Tock, a competitor that popularized a ticketlike reservations system in which diners pay for their meals in advance (as they would for baseball games or concerts), says it found that asking diners to put down deposits as small as $5 greatly reduced the no-show rate.

But all reservation services are fighting for somewhat limited turf: Two-thirds of restaurant reservations are still made over the phone, according to Yelp, another competitor, which offers reservations on its listings pages. To grow, these services have to find ways to make the booking process more efficient and reliable, combat no-shows and offer new, useful features to keep restaurants organized and booked.

“The market for OpenTable and such companies was always more limited, because some people just didn’t use it,” said John A. Gordon, a principal at Pacific Management Consulting Group, which analyzes restaurants’ strategies and earnings.

“We’ve got over a million restaurants in the United States and all restaurants are trying to collect more information about their customers,” he added. “That information is useful because it can create a deeper relationship with the brand and it’s more personal and more efficient than running an ad.”

Leventhal, who also founded the website Eater, said Resy is focused on helping restaurants market themselves more strategically to their diners.

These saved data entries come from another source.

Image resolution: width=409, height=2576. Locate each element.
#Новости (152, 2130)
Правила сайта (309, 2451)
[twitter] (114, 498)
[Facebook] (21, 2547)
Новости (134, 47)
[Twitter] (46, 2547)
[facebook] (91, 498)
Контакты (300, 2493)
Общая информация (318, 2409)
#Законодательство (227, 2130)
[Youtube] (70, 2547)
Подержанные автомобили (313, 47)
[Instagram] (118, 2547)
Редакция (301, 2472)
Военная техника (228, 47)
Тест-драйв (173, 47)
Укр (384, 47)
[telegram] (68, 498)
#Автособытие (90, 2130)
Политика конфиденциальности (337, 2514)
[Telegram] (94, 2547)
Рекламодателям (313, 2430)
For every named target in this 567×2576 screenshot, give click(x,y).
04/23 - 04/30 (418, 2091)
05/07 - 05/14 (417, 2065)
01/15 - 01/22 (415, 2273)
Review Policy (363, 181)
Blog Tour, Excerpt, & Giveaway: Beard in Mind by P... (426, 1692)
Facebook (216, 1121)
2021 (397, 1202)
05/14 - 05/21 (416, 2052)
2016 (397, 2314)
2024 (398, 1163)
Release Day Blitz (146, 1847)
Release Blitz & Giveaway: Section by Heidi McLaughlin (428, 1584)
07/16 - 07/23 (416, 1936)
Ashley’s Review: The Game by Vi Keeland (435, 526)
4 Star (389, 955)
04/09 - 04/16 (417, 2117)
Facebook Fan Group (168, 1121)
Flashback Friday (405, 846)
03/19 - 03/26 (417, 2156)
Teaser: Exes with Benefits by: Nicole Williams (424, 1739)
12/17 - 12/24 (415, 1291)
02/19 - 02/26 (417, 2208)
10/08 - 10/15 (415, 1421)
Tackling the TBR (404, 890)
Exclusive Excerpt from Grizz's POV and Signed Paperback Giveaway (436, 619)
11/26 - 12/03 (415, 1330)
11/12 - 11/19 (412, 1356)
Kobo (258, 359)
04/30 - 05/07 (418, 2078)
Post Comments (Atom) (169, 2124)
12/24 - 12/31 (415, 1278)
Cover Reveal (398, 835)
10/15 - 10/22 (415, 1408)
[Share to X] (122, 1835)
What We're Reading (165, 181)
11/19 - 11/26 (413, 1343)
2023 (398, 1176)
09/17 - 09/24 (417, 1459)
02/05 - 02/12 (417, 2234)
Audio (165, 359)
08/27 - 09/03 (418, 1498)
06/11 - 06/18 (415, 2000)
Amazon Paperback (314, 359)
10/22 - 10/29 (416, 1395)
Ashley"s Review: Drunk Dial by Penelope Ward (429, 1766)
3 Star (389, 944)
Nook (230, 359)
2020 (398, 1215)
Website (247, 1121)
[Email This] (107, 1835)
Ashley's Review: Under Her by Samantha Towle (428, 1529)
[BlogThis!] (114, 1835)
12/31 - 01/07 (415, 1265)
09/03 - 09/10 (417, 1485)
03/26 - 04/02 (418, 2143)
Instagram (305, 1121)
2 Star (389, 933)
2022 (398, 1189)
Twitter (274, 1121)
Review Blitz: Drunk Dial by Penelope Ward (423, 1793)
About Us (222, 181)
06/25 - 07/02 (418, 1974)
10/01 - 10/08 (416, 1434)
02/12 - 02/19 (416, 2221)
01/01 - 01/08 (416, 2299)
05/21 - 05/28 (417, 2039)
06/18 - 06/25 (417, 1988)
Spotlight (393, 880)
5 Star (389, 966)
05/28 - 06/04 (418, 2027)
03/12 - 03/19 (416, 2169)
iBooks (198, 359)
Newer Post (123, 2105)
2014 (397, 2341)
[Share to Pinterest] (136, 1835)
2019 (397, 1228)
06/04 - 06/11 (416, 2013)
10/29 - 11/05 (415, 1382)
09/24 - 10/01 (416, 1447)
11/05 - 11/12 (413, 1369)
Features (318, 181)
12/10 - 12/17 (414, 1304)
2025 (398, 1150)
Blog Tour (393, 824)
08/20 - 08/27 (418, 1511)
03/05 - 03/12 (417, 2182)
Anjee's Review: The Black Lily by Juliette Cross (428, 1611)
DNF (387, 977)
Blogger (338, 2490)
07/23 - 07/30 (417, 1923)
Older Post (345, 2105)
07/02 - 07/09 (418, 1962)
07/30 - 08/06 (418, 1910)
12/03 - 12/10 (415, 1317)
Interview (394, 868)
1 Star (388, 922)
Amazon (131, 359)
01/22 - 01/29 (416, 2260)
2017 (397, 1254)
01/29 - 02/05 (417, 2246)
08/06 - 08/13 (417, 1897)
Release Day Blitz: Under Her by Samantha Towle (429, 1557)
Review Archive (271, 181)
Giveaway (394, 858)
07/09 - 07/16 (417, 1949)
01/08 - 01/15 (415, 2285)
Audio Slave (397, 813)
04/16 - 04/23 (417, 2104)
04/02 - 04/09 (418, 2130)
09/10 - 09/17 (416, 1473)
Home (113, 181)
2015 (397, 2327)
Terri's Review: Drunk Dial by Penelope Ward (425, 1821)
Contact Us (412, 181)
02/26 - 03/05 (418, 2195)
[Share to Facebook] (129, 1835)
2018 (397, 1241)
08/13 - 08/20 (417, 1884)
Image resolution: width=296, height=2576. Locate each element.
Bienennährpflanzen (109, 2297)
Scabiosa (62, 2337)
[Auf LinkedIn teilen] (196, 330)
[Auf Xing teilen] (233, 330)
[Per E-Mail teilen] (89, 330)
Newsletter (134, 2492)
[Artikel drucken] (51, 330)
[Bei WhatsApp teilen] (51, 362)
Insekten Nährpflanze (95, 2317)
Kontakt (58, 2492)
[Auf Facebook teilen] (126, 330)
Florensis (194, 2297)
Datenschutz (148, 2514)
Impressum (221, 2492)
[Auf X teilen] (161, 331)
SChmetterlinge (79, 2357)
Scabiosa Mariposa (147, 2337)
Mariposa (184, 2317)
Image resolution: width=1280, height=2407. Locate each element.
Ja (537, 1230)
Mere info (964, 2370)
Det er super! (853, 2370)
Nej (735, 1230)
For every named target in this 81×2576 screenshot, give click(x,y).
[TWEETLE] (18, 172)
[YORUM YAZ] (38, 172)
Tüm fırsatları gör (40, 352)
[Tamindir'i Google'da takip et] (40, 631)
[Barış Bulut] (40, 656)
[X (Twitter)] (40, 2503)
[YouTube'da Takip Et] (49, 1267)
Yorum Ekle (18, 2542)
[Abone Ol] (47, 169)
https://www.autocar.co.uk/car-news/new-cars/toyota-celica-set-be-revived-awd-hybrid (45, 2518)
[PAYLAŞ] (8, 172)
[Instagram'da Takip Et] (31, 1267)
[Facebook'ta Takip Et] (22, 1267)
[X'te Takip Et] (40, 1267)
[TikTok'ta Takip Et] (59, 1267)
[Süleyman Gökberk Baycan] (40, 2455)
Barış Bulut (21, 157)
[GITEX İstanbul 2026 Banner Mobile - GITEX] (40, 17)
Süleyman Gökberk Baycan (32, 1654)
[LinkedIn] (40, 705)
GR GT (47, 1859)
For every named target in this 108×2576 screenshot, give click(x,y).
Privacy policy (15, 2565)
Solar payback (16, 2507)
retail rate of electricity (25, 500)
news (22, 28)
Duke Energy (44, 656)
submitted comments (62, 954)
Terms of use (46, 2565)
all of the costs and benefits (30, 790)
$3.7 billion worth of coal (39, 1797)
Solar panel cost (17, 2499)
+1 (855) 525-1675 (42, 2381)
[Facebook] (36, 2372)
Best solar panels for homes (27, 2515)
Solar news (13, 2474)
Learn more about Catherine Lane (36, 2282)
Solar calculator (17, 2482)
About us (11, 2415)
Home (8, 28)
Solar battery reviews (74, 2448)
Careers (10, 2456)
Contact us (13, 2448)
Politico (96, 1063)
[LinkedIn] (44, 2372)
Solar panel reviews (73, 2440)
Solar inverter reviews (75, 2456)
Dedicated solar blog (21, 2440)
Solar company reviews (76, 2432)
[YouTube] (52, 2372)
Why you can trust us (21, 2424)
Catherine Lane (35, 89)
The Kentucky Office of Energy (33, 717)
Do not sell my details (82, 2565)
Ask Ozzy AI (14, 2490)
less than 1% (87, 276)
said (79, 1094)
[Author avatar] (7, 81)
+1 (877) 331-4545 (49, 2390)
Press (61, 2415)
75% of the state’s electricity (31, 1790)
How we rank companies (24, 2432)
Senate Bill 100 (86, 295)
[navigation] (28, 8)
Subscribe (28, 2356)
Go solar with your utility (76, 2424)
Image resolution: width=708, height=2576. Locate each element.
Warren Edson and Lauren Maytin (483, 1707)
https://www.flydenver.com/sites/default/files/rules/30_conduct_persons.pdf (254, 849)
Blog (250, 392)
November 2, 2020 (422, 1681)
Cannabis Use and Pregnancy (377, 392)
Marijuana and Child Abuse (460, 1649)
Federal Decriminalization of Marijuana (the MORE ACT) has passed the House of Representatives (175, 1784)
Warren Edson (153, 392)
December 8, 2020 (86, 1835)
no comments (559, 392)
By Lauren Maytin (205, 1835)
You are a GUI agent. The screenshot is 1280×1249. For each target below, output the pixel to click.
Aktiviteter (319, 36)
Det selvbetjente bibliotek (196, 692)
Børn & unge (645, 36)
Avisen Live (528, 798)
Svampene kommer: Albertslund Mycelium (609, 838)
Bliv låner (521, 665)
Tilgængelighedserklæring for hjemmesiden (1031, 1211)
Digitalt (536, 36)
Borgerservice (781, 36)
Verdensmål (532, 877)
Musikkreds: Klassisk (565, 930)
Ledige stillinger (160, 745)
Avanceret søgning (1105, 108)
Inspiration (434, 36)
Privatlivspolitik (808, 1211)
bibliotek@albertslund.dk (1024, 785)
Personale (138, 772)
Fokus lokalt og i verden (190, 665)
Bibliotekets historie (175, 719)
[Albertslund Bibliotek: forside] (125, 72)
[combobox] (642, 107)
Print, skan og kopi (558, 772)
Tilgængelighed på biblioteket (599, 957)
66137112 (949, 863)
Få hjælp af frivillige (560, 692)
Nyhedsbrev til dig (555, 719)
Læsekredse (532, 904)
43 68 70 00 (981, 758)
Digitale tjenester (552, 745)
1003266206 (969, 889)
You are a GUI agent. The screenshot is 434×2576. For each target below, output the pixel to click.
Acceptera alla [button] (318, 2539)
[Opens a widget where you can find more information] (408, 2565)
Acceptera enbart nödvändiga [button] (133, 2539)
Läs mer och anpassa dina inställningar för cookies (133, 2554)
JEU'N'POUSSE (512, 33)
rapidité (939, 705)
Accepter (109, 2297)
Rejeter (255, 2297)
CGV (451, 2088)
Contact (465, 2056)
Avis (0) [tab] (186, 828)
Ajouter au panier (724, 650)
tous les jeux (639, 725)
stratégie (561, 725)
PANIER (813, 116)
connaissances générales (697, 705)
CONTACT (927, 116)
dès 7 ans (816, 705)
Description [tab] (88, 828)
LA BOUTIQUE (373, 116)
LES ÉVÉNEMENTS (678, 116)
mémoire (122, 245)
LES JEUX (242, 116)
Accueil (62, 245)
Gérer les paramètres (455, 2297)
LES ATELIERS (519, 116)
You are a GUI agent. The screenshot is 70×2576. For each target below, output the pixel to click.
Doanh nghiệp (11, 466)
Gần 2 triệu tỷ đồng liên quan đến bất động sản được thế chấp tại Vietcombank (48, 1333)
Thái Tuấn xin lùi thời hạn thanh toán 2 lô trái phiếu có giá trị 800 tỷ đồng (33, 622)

If a restaurant has, say, a waiting list of 200 on a Saturday night, it can use Resy to get in touch with those diners and bring them in for dinner on a slower night with the offer of a free drink. Or, if a customer is repeatedly showing up on a waitlist and not able to get in, Resy can identify the pattern and alert the restaurant, so it can make him a reservation and, most likely, create a regular.

“This is just the tip of the iceberg,” Leventhal said. “Our goal in five years is for every restaurant that works with Resy to not worry about closing.”

When Resy started four years ago, it operated under a very different model, charging diners a premium for prime-time, hard-to-score seats at popular restaurants and earning itself unflattering comparisons to intermediaries like ticket scalpers.

“We moved away from that because restaurants told us there was a bigger opportunity,” Leventhal said. “Restaurants helped us understand we were focused on something pretty niche, in the end.”

High-profile users of Resy now include Delicious Hospitality Group (which runs Charlie Bird and Pasquale Jones in New York City), Danny Meyer’s Union Square Hospitality Group and Hillstone Restaurant Group. Reserve’s clients include Major Food Group and Chicago chef Rick Bayless’ Frontera Restaurants.

Leventhal said most of Reserve’s staff of 34 people, who are based in Chicago and New York, would join Resy, which has about 135 employees working out of the company’s headquarters in SoHo and an office in London, as well as remotely.

For now, Resy will continue to run Reserve’s service as it is. The work of moving restaurants from Reserve to Resy’s platform will happen slowly, beginning early in 2019, after the holiday rush of private parties and events — the most chaotic time of the year in the restaurant business.

As Leventhal put it, “We can’t ask restaurants to just rip and replace tech as critical as reservations.”